Here is a video that should not be.
The crusty old laptop I use for video editing needs some serious surgery — a furious fan-cleaning at the very least — and these days it gets piping hot pretty fast. Usually I can edit a video for hours at a time without any issues, but the rendering process is another story. With any video that’s longer than about five minutes, there’s a good chance the thing is just going to shut off mid-render when it gets too hot, and I’ll have to wait for it to cool down, start it up again, and hope I get lucky the second or third or seventh time around.
This video is just a hair shy of nine minutes long. So you can imagine how much the laptop enjoyed that. I’ll leave it for you to imagine how I got around the temperature problem. The important thing is, no witchcraft was involved.
This is the opening track on STEW, which should be out there in the world around the end of this month. To me it feels like something of a cousin to “Don’t Go”, the opening track on SHOEBOX PARADISE. The piano at the end even echoes a piano figure that weaves its way into that song for a little bit, even if that wasn’t intentional. But where “Don’t Go” stretches out for more than ten minutes and features some insane ping-pong-ing electric guitar from Gord and some unhinged screaming from me, here Gord’s ambient guitar is more restrained, my singing barely rises above a whisper, and the music’s over in half the time.

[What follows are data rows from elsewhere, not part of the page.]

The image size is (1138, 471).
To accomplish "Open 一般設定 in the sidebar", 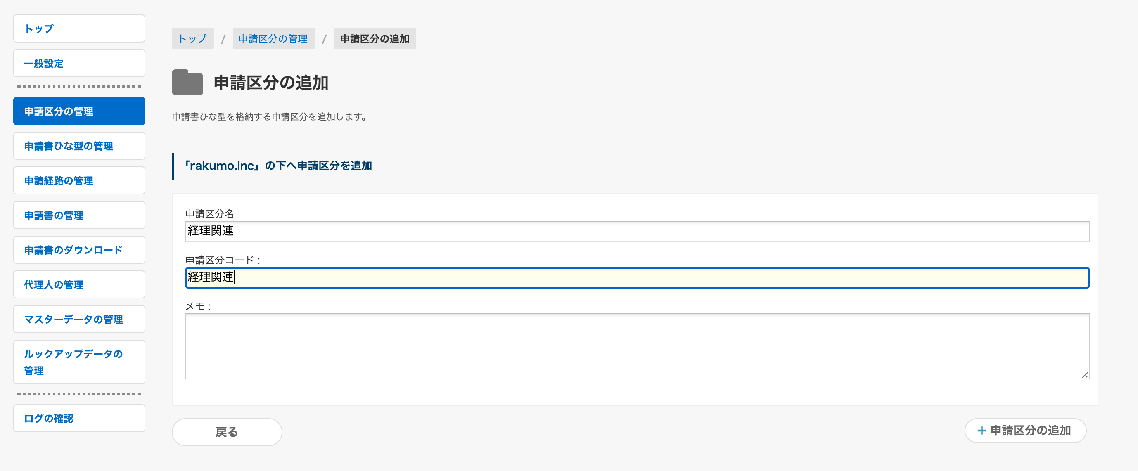I will pyautogui.click(x=79, y=64).
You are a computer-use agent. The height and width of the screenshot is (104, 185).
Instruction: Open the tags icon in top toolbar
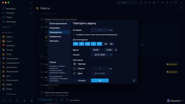[163, 2]
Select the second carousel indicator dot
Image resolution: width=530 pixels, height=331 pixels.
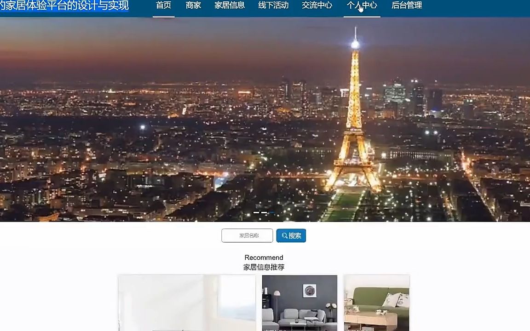[x=264, y=212]
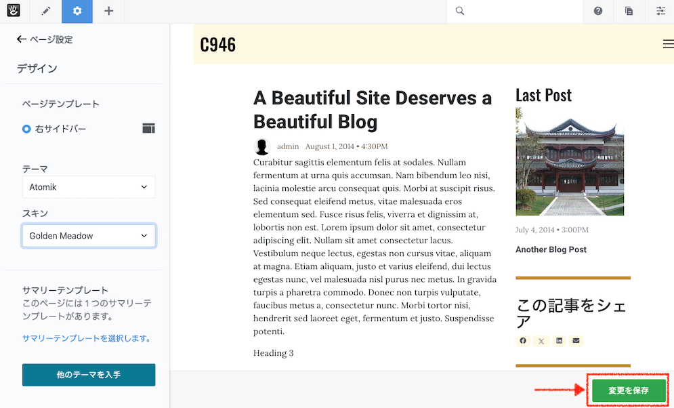Image resolution: width=674 pixels, height=408 pixels.
Task: Share the post via email envelope icon
Action: click(576, 341)
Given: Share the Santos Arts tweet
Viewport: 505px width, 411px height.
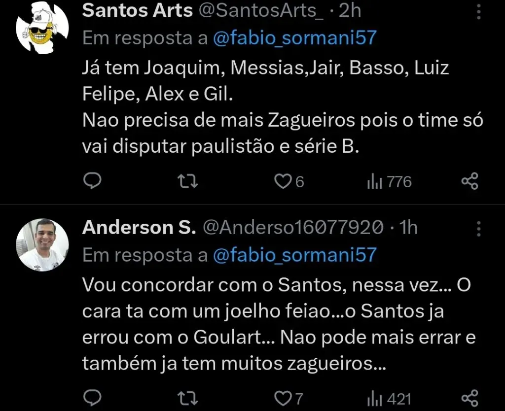Looking at the screenshot, I should coord(470,181).
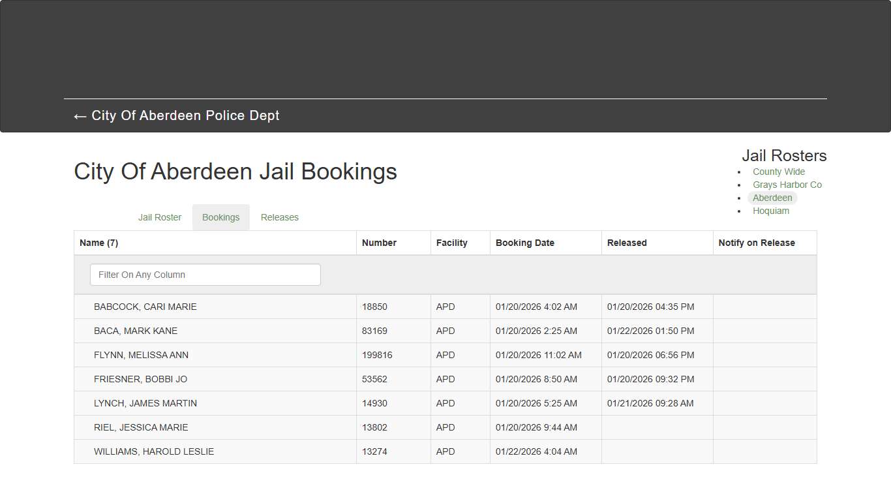Open the Grays Harbor Co roster
The height and width of the screenshot is (501, 891).
(787, 185)
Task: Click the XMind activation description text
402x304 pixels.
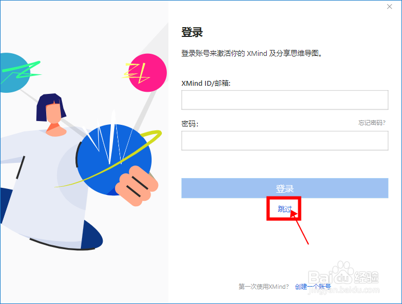Action: coord(252,53)
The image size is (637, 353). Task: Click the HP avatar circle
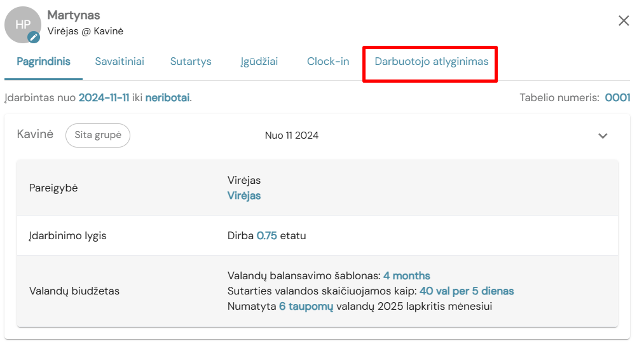(23, 25)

The craziest sound in the whole thing is probably what my voice does at the very beginning with the microphone plugged into our old friend the Digitech guitar effects processor.
The thing I keep coming back to with this new Papa Ghostface music is the depth of sound. There’s no way we could have built up a soundscape like this back then — and I even had the same mixer and the same amount of tracks, at least from the summer of 2000 on. It’s fun putting some actual thought into the production side of things and not just slapping things together like we used to. Sure, every element of this song aside from the bass line and the lyrics was improvised. But it was thoughtfully improvised.
(At least that’s the story I’m sticking with.)
All else aside, dig what Ted’s alto sax brings to the song. All kinds of dreamy goodness wouldn’t exist without what he did there. I think it’s the glue that glues the glue together.
Don’t ask me what the glue is that’s being glued, though. I couldn’t tell you a thing like that.